DATA SUPPLIED
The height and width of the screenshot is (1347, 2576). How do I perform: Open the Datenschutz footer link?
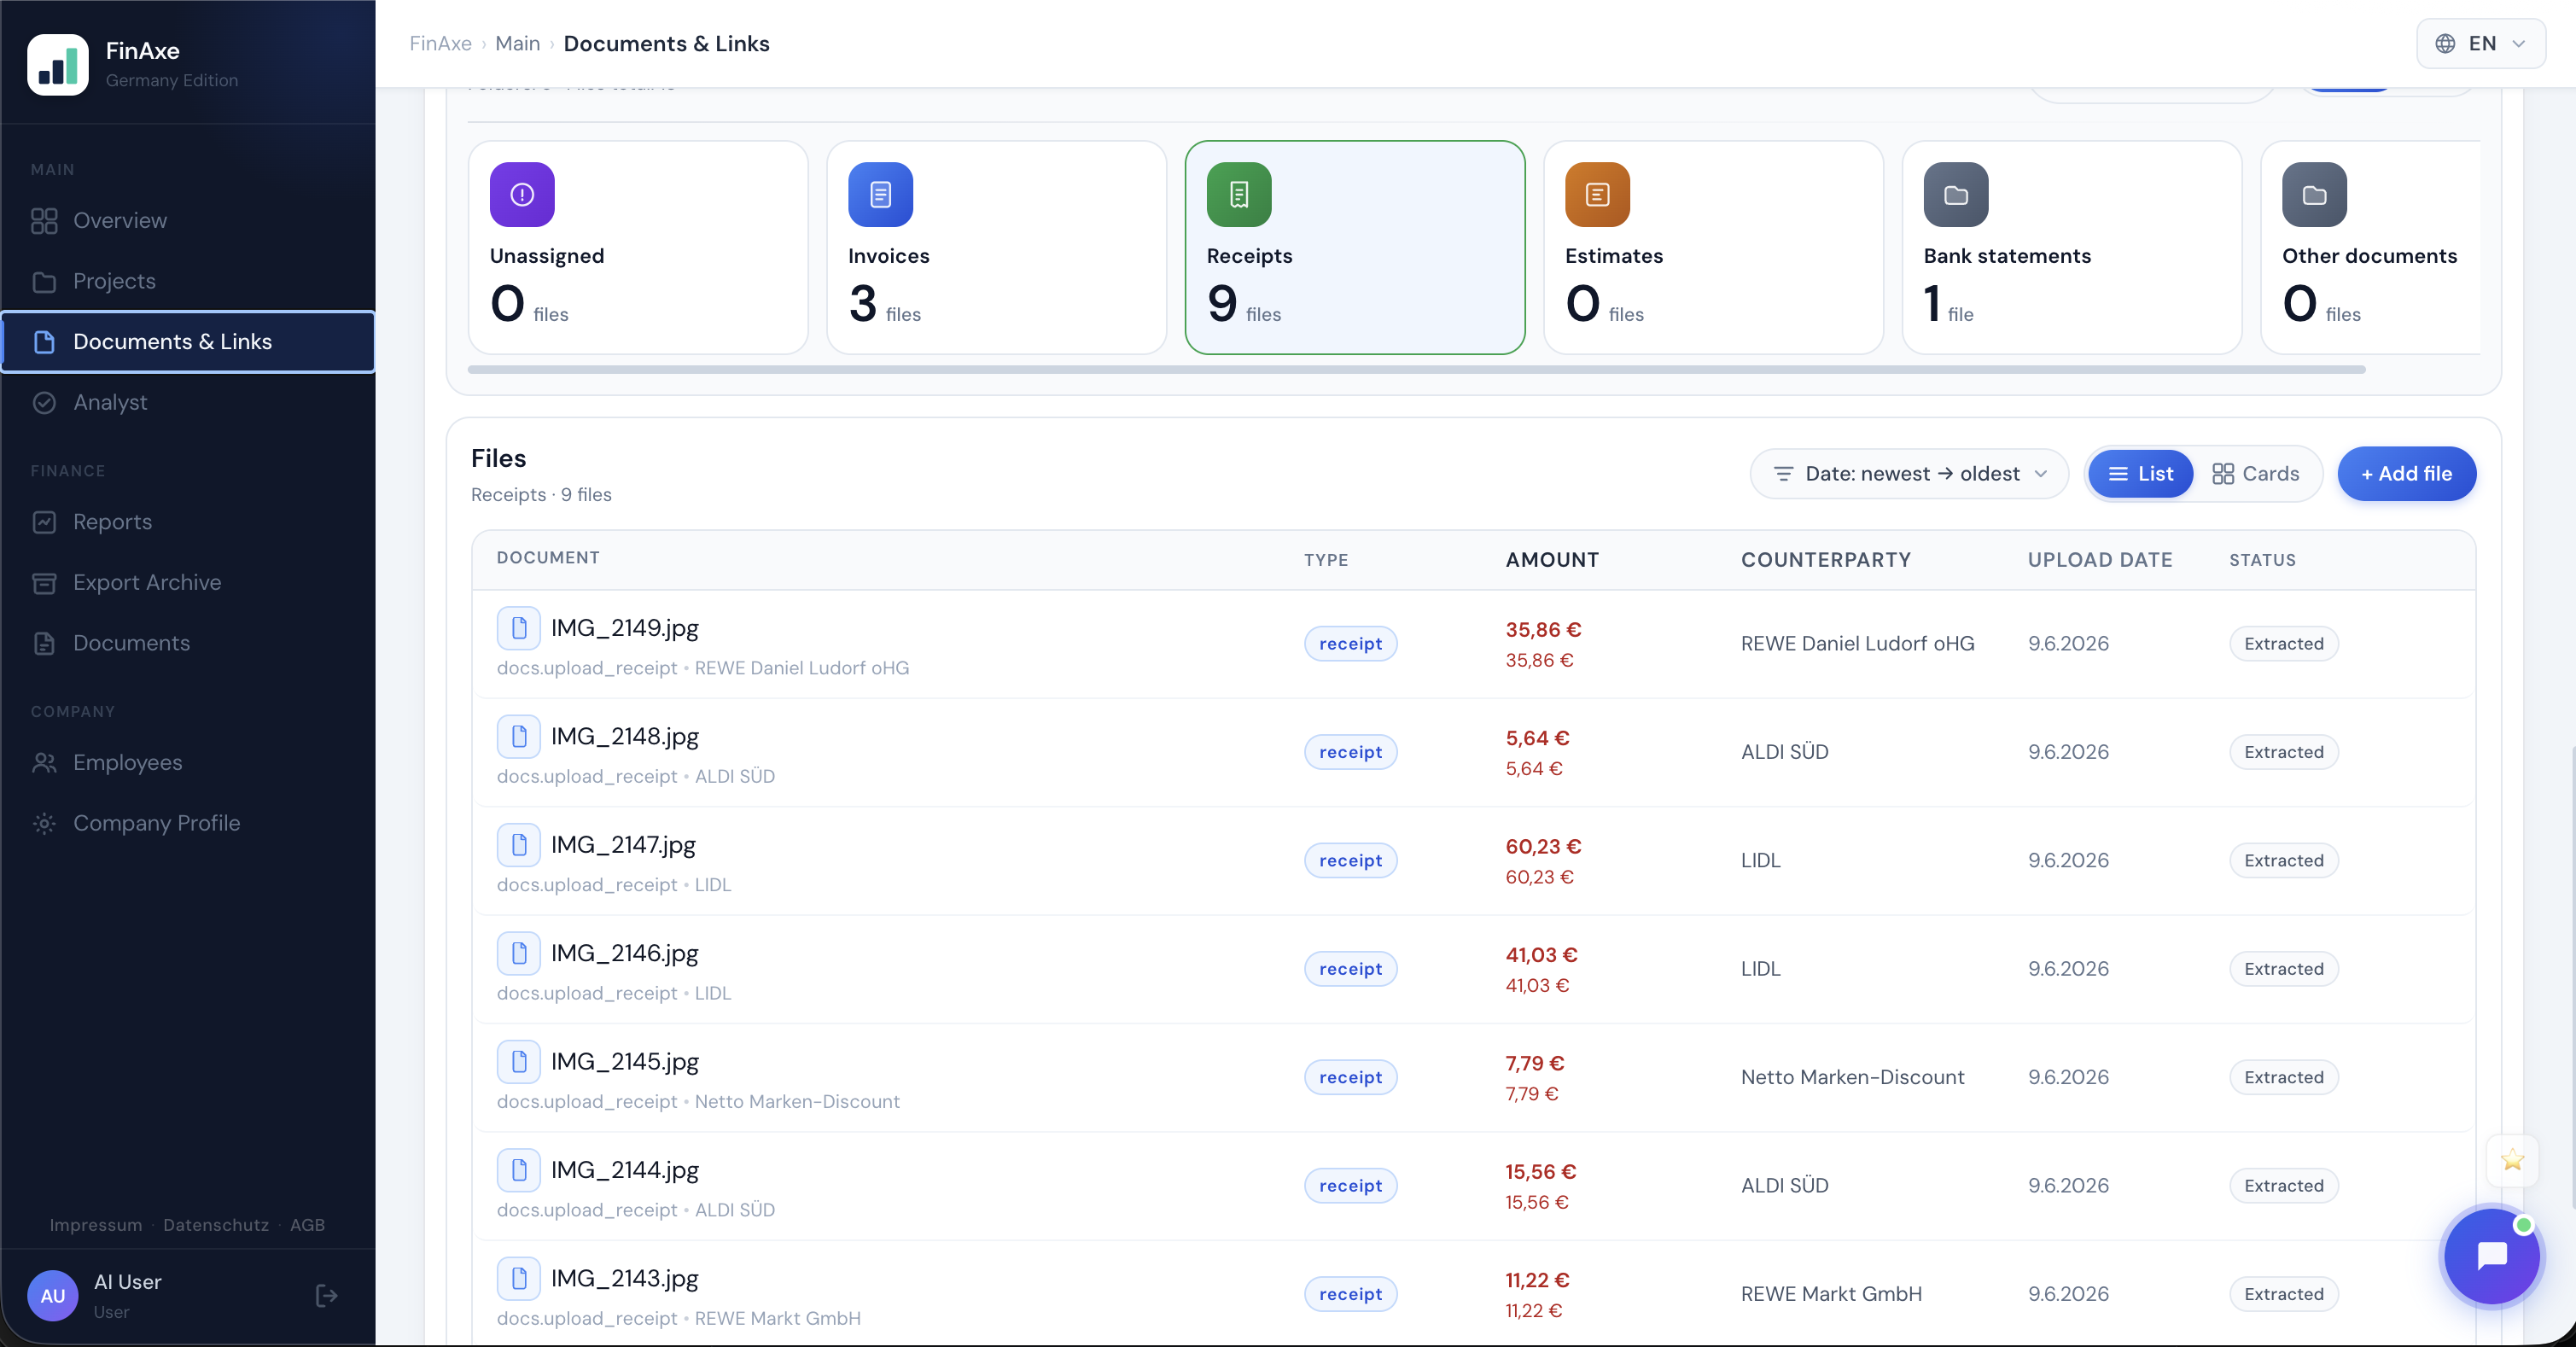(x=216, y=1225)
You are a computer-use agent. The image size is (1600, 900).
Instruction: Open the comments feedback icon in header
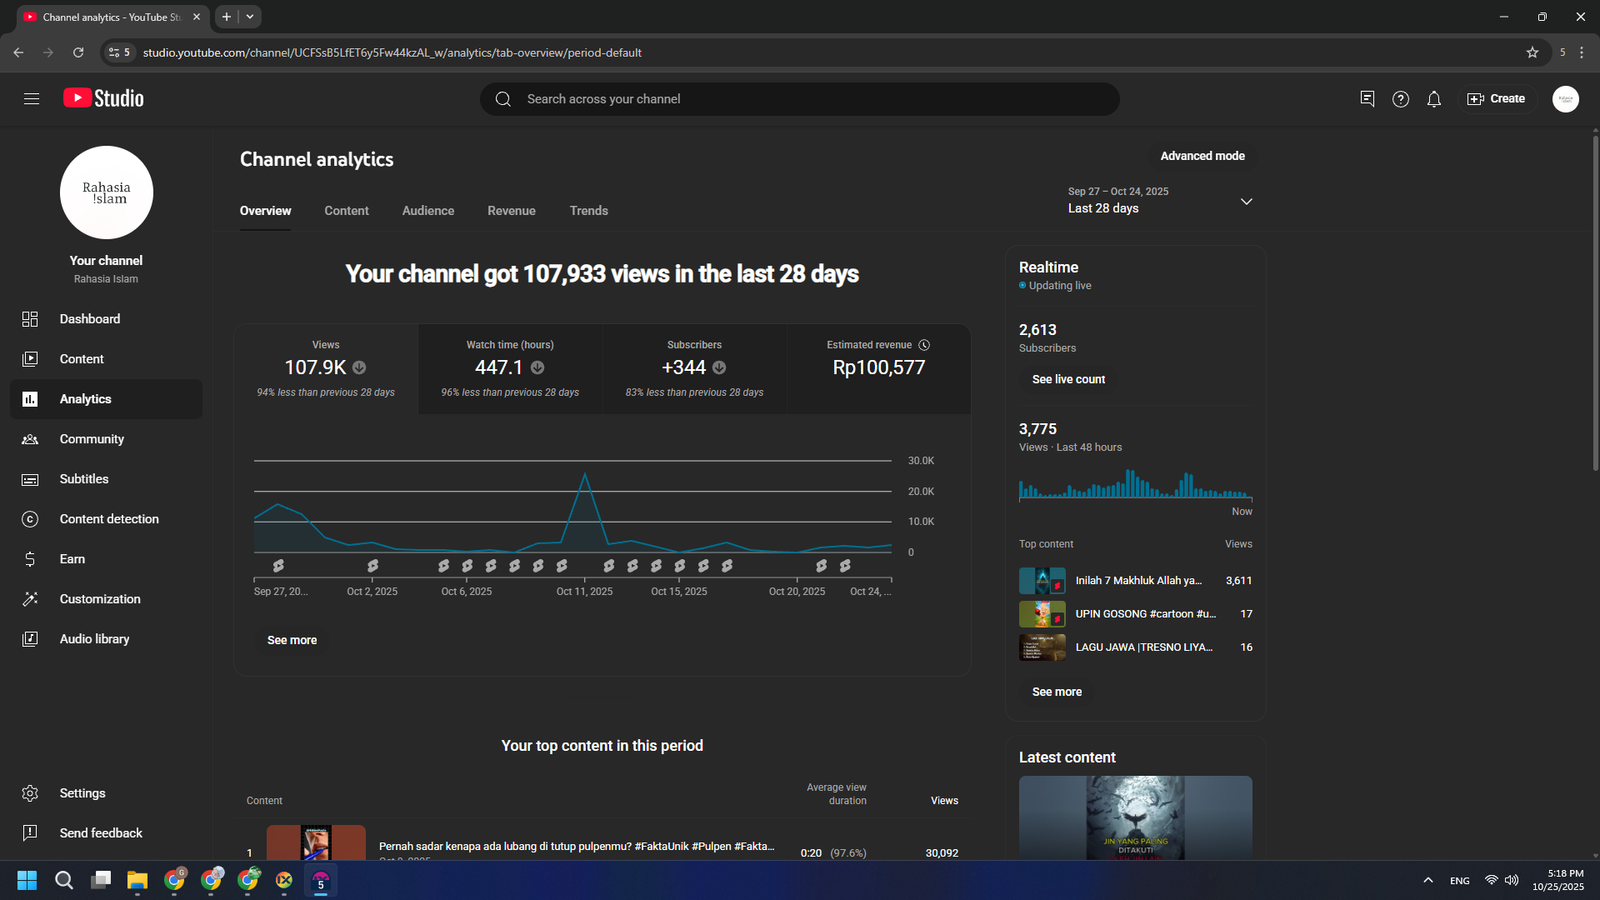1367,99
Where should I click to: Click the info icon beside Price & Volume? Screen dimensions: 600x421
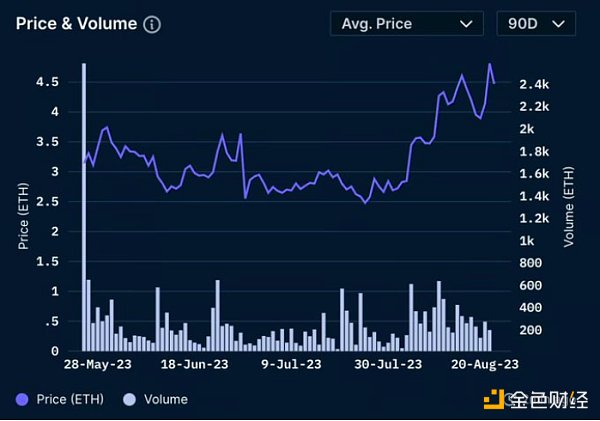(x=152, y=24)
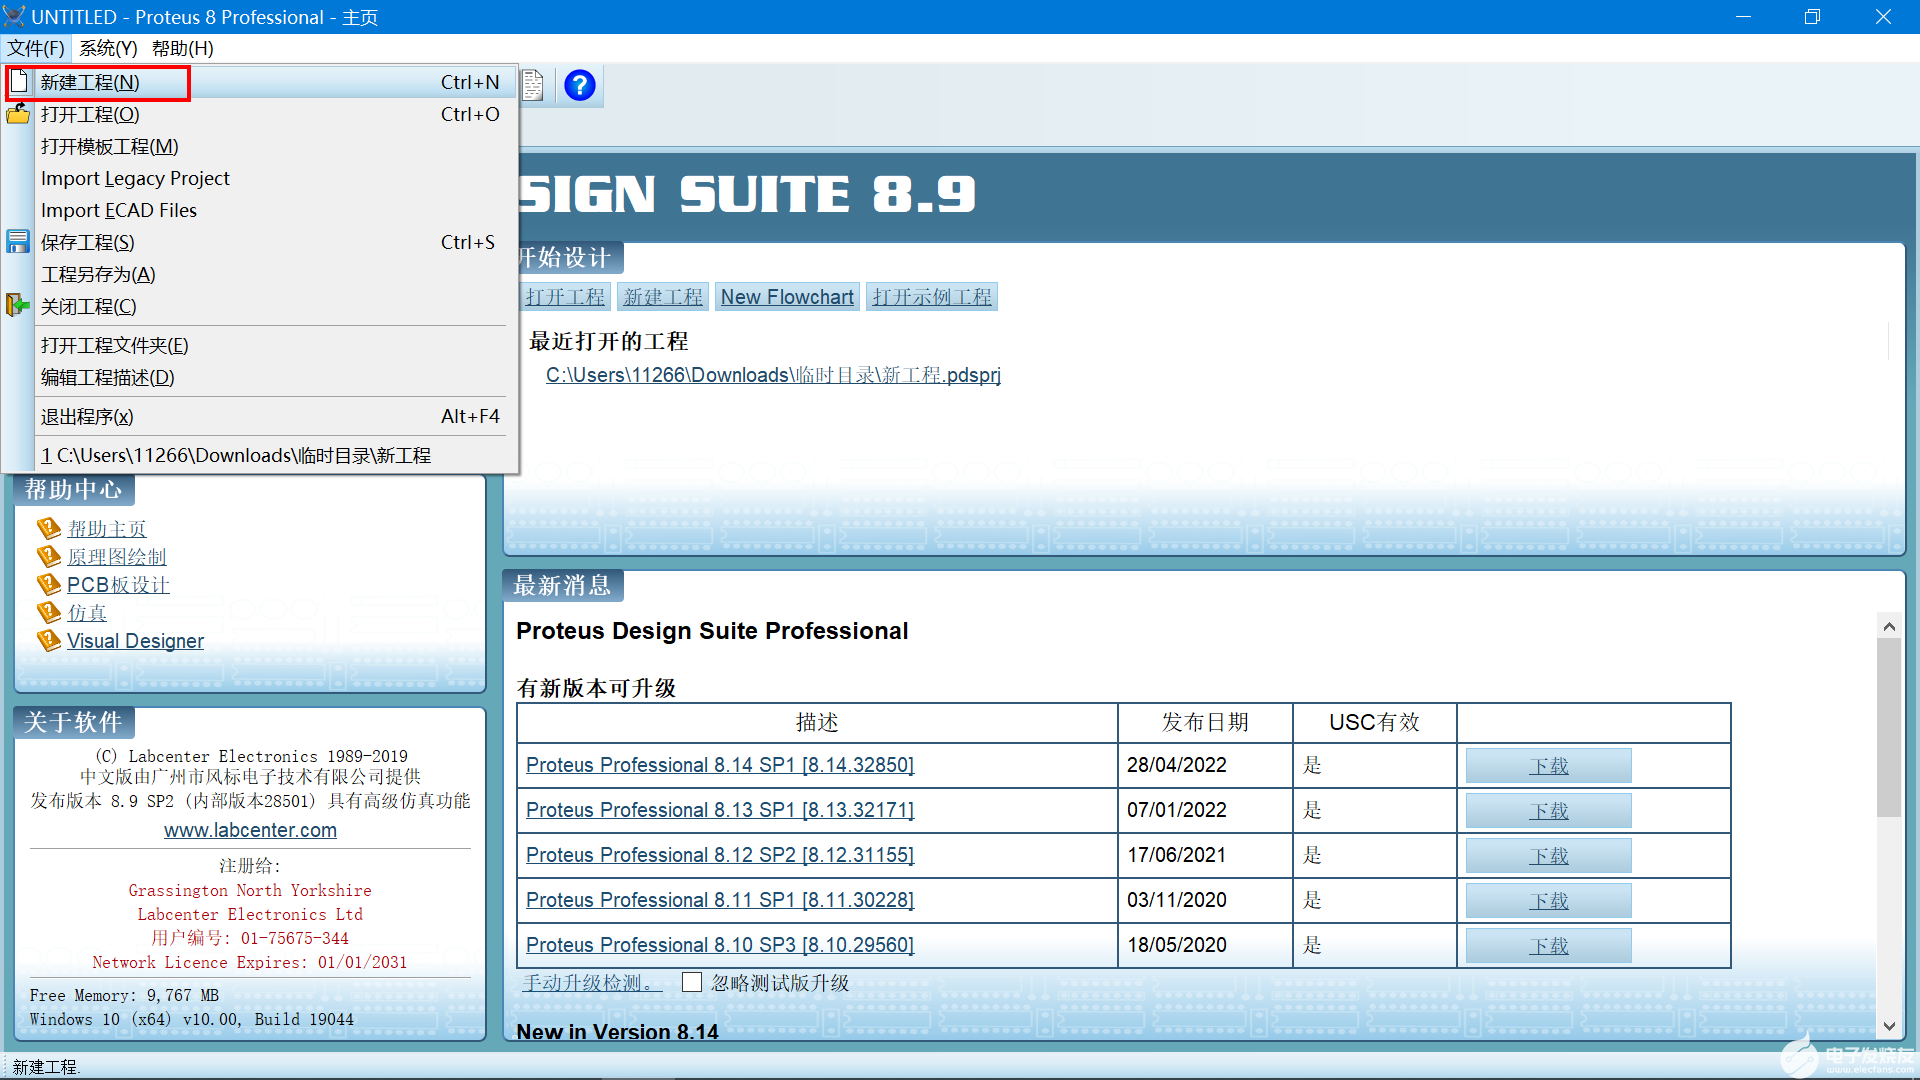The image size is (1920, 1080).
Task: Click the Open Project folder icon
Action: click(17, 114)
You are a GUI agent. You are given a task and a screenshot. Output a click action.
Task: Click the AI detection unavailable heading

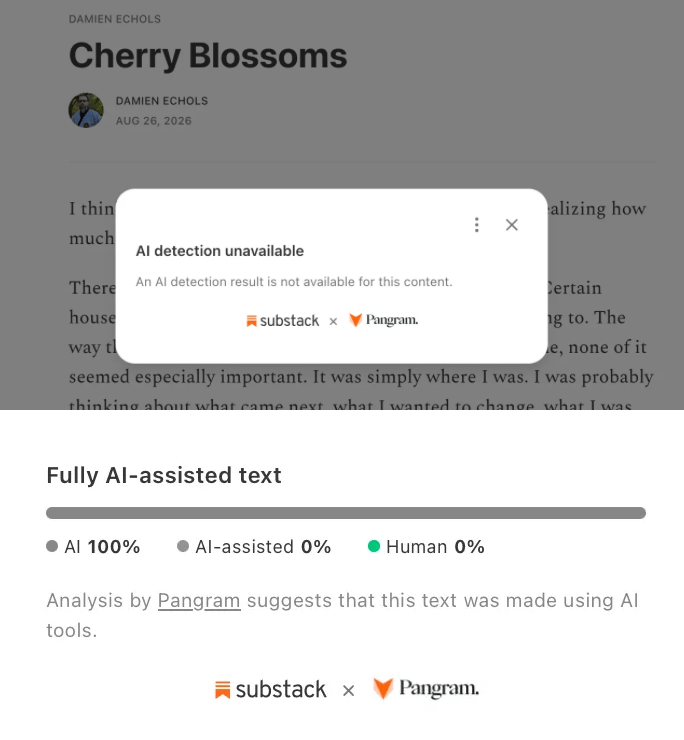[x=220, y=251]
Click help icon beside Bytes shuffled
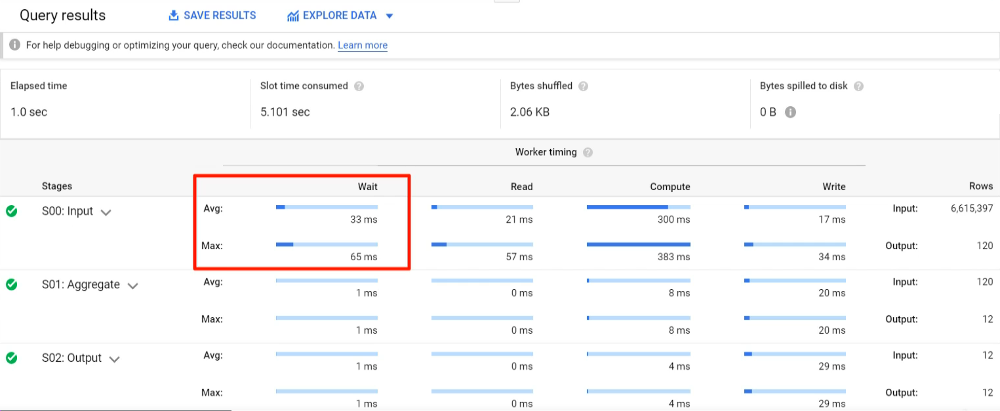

WORK REQUIRED
Can you print every item above word for word, with the pictures left out?

THE REPLY
The height and width of the screenshot is (1347, 2576). How do I perform: Open the Datenschutz footer link?
(x=216, y=1225)
You are a computer-use agent. The image size is (1600, 900).
Instruction: Open the comments feedback icon in header
1367,99
Where should I click to: Click the info icon beside Price & Volume? Screen dimensions: 600x421
(x=152, y=24)
The image size is (1920, 1080).
Task: Click the Open Project folder icon
Action: click(17, 114)
You are a GUI agent. You are given a task and a screenshot. Output a click action.
Task: Click the AI detection unavailable heading

[x=220, y=251]
Click help icon beside Bytes shuffled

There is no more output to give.